En general, casi todos los juegos-deportes que practicábamos eran paritarios. Pero había algunos que solo eran de género. El luche, por ejemplo. Nunca logré entenderlo. Las chicas hacían una serie de cuadrados con tizas, todos numerados y después daban saltos con una pata, como chincoles. Yo las miraba de lejos, tal vez me habría gustado jugar al luche, pero los “cabros” del barrio habrían dicho que yo me estaba volviendo marica. Así que, de lejos no más.
El menos paritario de todos los juegos era sin duda el de la meada larga. Nos poníamos todos uno al lado del otro, cada uno con su manguera en la mano, y meábamos. El que meaba más lejos, ganaba. Recuerdo que había uno que nos ganaba siempre. Tiempo después, cuando yo era mayor, me encontré con él casualmente y le pregunté: ¿cómo lo hacías para ganar siempre? Me contestó riendo: muy fácil: poco antes de jugar me tomaba tres litros de agua fría y después, en la competencia, meaba con ganas. Yo me quedé pensando: a su modo, el muchacho ya había descubierto el doping. Yo pienso que la meada larga debería ser incluida en los deportes olímpicos. Si no muy estético, sería divertido.
Durante un tiempo practicamos también un juego-deporte del cual me declaro co-autor. Se llamaba el de la carrera lenta. Todo comenzó jugando con el chico de la casa vecina. Consistía en subirnos a la bicicleta. El que llegaba último en su bicicleta, ganaba. El juego no tardaría en hacer escuela. Así fue como se nos fueron sumando varios ciclistas. Todos esforzados como locos por llegar últimos. Pero lentamente el juego se fue transformando en un deporte peligroso. Muchos, en su afán de ganar, dejaban de pedalear y caían al suelo produciendo carambolas terribles.
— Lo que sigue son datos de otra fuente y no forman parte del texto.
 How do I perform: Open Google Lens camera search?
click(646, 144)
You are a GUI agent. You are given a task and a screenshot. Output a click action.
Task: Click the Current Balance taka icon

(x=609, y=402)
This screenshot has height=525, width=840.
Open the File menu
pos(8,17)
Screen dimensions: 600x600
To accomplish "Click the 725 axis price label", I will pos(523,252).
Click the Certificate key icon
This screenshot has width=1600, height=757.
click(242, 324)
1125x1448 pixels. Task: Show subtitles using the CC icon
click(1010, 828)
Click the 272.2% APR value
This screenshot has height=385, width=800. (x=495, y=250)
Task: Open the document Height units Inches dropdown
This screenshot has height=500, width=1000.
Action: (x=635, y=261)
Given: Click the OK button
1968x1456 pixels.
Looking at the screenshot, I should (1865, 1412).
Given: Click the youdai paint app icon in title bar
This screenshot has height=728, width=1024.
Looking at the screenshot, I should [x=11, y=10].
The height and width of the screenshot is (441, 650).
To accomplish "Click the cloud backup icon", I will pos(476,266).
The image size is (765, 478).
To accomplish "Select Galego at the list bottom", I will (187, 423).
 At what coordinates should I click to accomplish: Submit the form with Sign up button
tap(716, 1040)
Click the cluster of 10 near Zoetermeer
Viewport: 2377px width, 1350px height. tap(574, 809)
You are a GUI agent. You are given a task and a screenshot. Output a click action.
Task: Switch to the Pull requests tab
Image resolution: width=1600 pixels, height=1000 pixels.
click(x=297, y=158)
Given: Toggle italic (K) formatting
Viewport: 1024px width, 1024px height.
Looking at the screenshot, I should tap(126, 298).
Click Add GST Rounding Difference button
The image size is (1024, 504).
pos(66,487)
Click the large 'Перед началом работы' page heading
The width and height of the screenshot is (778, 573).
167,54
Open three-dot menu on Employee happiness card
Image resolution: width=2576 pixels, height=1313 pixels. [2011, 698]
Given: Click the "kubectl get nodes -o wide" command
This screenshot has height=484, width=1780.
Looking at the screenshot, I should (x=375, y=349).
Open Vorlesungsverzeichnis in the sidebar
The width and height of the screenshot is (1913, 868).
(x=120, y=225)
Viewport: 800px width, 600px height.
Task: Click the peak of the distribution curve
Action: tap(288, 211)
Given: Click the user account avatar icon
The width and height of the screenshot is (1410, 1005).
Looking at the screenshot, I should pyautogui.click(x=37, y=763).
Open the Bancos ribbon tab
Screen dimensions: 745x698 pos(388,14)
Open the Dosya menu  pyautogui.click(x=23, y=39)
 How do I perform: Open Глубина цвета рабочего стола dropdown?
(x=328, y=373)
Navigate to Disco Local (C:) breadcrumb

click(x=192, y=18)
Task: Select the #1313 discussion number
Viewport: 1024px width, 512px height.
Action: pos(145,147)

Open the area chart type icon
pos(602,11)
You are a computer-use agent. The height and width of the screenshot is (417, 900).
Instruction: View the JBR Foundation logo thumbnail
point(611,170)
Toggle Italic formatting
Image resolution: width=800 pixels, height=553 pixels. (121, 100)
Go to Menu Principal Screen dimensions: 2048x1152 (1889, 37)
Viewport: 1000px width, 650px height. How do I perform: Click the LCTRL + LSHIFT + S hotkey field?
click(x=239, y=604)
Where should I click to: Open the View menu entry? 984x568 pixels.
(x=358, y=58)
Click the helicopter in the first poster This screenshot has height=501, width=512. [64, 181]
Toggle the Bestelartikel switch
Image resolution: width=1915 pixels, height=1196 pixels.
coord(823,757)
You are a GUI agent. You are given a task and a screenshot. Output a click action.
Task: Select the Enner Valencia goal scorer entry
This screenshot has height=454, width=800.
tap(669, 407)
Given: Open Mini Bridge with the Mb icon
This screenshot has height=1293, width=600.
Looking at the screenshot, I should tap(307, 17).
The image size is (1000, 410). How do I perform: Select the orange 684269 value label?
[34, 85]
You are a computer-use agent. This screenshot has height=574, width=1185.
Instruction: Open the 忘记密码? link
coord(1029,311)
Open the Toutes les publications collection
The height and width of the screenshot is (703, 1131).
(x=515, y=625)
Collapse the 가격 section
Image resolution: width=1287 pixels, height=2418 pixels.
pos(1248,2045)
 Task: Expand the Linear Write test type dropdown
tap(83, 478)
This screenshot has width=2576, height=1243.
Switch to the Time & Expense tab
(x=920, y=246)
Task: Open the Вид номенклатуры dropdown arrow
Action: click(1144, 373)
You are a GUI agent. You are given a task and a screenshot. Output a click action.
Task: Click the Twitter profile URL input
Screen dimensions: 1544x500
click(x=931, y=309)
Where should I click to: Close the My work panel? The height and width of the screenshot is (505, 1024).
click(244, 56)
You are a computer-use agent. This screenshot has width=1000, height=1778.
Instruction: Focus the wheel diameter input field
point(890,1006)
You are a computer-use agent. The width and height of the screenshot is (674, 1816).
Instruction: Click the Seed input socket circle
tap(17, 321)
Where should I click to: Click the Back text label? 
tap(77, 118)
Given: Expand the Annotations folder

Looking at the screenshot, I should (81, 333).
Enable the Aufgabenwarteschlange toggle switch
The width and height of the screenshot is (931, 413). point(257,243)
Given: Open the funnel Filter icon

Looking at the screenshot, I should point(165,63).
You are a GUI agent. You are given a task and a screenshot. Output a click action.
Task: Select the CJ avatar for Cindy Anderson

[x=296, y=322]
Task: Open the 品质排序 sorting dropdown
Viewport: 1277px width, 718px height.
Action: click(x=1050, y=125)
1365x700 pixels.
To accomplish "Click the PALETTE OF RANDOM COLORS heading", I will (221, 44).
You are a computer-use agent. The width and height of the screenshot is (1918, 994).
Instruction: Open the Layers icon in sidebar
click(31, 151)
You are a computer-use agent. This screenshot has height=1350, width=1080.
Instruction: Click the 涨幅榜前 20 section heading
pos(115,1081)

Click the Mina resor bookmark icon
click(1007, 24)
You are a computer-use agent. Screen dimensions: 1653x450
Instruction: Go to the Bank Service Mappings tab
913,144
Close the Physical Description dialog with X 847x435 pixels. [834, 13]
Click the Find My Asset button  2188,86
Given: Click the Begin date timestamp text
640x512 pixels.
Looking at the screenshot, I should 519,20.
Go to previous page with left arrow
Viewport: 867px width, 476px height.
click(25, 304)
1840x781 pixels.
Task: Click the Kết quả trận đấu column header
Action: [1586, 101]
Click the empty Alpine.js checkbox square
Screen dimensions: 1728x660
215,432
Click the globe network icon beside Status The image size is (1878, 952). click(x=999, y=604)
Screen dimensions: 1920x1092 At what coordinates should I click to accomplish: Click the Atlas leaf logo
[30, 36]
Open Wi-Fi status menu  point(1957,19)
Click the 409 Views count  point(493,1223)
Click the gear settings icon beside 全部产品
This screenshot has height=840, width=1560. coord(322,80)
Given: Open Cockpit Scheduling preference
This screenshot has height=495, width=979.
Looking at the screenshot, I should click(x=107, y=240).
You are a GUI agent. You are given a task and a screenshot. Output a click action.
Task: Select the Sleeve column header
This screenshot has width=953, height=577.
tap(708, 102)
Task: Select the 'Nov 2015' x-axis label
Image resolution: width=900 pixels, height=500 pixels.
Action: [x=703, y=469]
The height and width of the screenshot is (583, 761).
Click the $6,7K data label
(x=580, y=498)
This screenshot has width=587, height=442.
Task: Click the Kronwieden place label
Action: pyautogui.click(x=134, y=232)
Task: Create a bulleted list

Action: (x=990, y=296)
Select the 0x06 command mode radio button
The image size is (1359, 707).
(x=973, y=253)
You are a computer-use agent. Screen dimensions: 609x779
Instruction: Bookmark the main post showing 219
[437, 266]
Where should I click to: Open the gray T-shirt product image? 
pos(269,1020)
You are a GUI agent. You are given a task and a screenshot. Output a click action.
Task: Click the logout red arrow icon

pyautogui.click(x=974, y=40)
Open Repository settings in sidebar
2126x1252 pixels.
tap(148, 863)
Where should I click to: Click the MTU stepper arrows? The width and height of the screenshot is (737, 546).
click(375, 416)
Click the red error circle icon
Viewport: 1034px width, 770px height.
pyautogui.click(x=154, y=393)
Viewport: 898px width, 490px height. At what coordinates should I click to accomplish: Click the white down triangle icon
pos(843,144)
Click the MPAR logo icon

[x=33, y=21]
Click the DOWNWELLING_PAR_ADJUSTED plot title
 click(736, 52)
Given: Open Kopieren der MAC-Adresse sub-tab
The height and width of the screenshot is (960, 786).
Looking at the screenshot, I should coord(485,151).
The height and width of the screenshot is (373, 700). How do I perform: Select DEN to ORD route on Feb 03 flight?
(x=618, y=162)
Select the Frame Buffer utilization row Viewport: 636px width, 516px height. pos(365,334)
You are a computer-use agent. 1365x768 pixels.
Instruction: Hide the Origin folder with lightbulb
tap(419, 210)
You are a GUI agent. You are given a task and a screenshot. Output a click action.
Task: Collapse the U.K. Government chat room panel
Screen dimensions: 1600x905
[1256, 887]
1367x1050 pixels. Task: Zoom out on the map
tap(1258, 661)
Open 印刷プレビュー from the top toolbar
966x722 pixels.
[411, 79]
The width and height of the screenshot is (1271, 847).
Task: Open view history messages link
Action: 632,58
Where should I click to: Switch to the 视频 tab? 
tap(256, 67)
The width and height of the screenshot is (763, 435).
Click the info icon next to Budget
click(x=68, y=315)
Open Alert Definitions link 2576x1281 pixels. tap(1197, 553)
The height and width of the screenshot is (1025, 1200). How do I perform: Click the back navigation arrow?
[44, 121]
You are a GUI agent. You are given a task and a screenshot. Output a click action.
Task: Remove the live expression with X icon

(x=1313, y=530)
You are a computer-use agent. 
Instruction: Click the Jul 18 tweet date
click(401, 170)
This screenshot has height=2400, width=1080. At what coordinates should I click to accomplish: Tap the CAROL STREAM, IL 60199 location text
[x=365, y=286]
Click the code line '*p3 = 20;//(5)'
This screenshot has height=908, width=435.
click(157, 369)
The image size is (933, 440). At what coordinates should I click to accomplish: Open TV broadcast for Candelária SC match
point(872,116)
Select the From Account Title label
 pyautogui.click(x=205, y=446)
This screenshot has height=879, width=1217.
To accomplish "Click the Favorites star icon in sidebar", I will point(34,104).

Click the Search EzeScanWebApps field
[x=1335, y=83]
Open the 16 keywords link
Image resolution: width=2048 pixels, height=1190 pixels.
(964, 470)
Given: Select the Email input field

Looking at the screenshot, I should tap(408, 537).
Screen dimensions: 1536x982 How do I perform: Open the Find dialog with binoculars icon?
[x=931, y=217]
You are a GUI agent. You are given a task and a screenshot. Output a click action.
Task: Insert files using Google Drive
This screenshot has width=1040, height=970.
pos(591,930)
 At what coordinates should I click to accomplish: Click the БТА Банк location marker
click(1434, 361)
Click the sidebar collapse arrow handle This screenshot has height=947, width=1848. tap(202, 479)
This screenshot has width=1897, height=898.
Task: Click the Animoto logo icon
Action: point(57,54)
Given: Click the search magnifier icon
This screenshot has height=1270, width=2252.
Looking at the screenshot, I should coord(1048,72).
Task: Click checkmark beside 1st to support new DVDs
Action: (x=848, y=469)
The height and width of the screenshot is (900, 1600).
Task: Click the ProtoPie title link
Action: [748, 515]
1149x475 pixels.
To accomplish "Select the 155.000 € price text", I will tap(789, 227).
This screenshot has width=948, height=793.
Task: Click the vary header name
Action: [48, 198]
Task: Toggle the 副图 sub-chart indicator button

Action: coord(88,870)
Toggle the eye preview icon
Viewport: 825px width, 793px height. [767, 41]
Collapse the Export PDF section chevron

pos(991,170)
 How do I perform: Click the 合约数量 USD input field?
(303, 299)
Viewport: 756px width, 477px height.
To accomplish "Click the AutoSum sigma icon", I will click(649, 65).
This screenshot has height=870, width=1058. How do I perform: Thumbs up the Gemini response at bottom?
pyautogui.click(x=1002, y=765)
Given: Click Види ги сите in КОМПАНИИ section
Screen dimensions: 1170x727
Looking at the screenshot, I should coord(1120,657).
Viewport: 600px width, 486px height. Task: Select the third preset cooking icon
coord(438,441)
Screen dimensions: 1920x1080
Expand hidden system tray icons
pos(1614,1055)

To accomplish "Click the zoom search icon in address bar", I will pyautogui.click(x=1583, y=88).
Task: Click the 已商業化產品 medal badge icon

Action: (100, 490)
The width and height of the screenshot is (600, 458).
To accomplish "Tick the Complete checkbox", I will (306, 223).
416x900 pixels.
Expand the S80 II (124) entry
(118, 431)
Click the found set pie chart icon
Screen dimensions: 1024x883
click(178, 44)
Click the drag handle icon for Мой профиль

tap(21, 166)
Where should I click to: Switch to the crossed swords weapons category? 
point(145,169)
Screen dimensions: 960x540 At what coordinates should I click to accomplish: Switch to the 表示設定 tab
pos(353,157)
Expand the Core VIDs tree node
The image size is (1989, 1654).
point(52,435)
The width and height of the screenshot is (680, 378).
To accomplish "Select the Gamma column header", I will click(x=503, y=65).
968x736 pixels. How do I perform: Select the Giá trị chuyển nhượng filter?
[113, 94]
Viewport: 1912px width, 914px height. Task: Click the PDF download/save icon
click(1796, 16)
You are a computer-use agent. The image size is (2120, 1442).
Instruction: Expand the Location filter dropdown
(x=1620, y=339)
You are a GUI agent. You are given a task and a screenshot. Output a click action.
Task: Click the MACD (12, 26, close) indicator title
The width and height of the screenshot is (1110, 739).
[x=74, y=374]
Aunque de verdad: era apasionante.
Hoy, mientras miraba los ojos de la venezolana Yulimar, después de haber ganado y batido el récord olímpico, pensé que esa radiación de alegría que en ellos alumbraba no era quizás tan diferente a la de los niños del barrio cuando alguien ganaba un campeonato, sea el de la chita y cuarta, el de la rayuela, el de la payaya, el del luche, el de la meada larga, el de la carrera lenta.
Todo comienza alguna vez. Según Nietzsche, el coro del teatro griego precedió al teatro. Según Borges, la milonga de la calle putera, tamboreada sobre un barril de bencina, mientras dos hombres jugaban con cuchillos, precedió al tango. Los saltos de Yulimar comenzaron tal vez como un juego de una niñez. Así como en cada humano vive el niño que fue, en cada deporte hay un juego escondido. Si ese juego desaparece, el deporte también deja de ser un deporte.
“Lo primero fue el juego”, podría habría dicho San Juan, el Evangelista.